A Fayette County woman has filed a federal class- and collective-action lawsuit against the operators of Kona Ice of the Bluegrass, the Richmond-based shaved-ice truck business, accusing them of cheating hourly workers out of overtime, denying them meal and rest breaks, and paying women less than comparable employees.

The complaint, filed May 28 in U.S. District Court in Lexington, names two companies — Seasonal Food Concepts Incorporated, which does business as Kona Ice of the Bluegrass, and Kona Ice of the Ville, LLC Co. — along with Richmond residents Thomas Scott Lamb and Lisa Dawn Lamb, who the suit says own and operate the local Kona Ice business. The named plaintiff, Angelina Harrison, says she worked for the operation as an hourly, non-exempt employee beginning around May 2023 and is suing on behalf of herself and all other similarly situated workers.

The lawsuit targets the local franchise operators, not Kona Ice's national parent company. Kona Ice is one of the country's largest food-truck franchises — founded in 2007 by Tony Lamb and headquartered in Florence, in Northern Kentucky, with roughly 2,200 trucks nationwide. That corporate franchisor is not named as a defendant, and the complaint makes no claims against it. The case concerns only the central-Kentucky operation run out of Richmond.

The wage-and-hour claims

At the heart of the case is what the complaint describes as a “wage theft, equal pay, and fraudulent payroll practices” operation. According to the filing, Kona employees including Harrison routinely worked more than 40 hours in a week but were not paid overtime at one and one-half times their regular rate, as federal and Kentucky law require.

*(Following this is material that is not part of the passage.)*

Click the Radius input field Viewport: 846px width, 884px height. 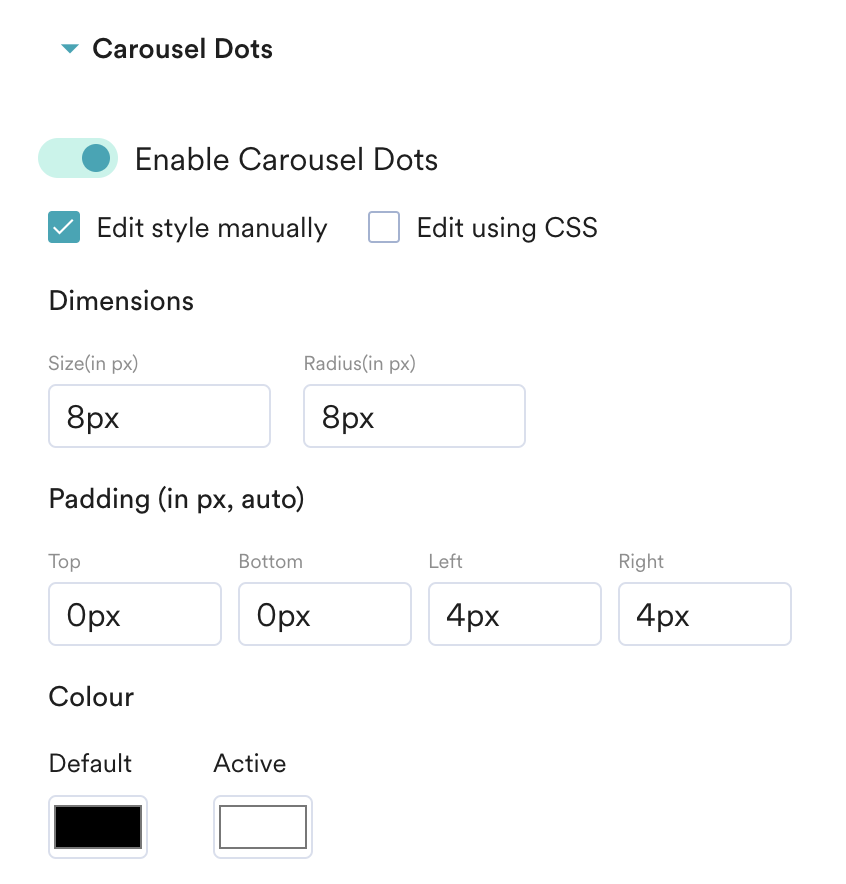[x=414, y=416]
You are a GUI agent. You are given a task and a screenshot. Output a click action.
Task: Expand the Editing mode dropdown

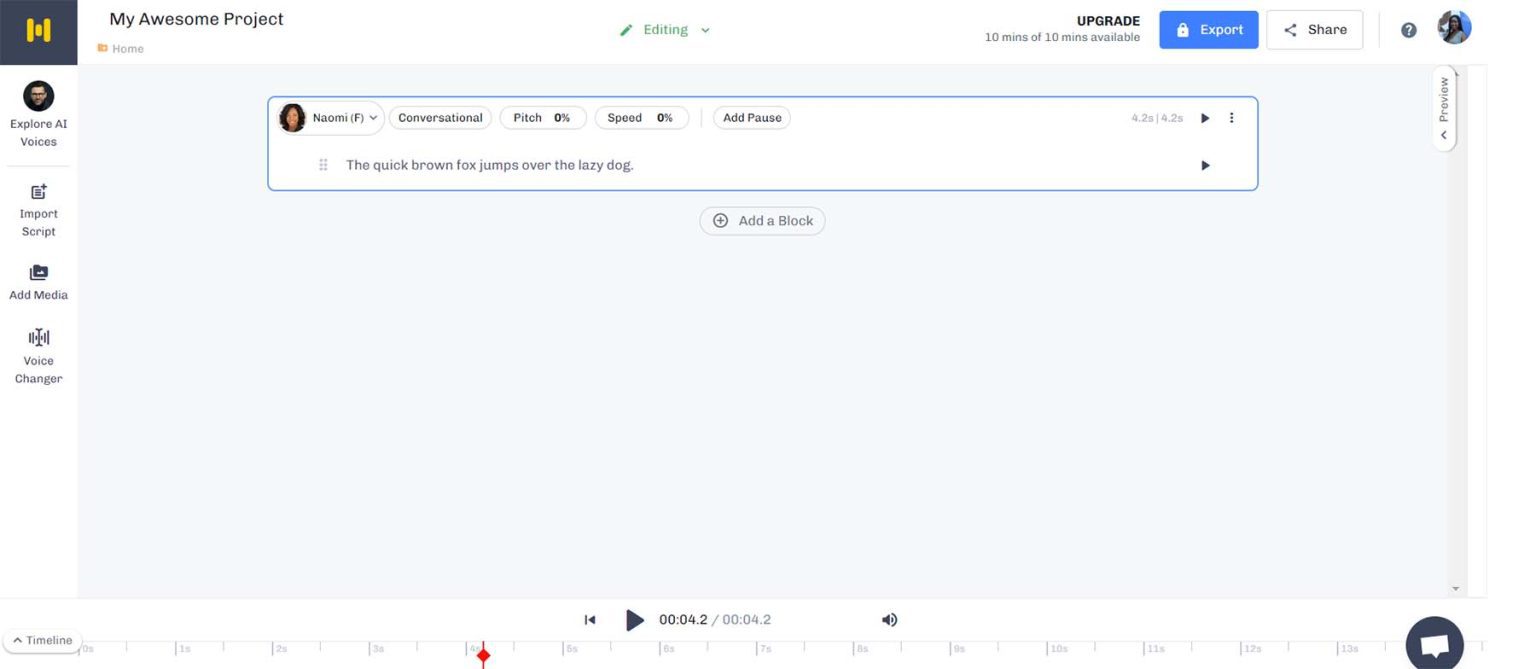(665, 30)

The suit says workers were instructed, expected or permitted to work off the clock — preparing trucks, loading supplies, traveling to events, setting up equipment, breaking down events, cleaning and restocking — before and after the time they were recorded and paid for. The defendants, it alleges, “knew or should have known” the true hours worked because they controlled event schedules, truck assignments, arrival and closing times, and staffing.

The complaint goes further, alleging the company's incomplete payroll records were deliberate.

“Upon information and belief, the inaccurate payroll records were not accidental,” the complaint states, alleging the defendants “knowingly maintained incomplete, false, and misleading records to conceal the number of hours employees actually worked, to avoid paying overtime compensation, to conceal wage differentials, and to create the false appearance of compliance.”

‘Eat when you can’

The lawsuit also accuses the operators of denying workers legally required breaks. Instead of providing a duty-free meal period of at least 30 minutes, the complaint says, Kona management told employees to “eat when you can” — a policy the suit contends was not lawful under Kentucky law.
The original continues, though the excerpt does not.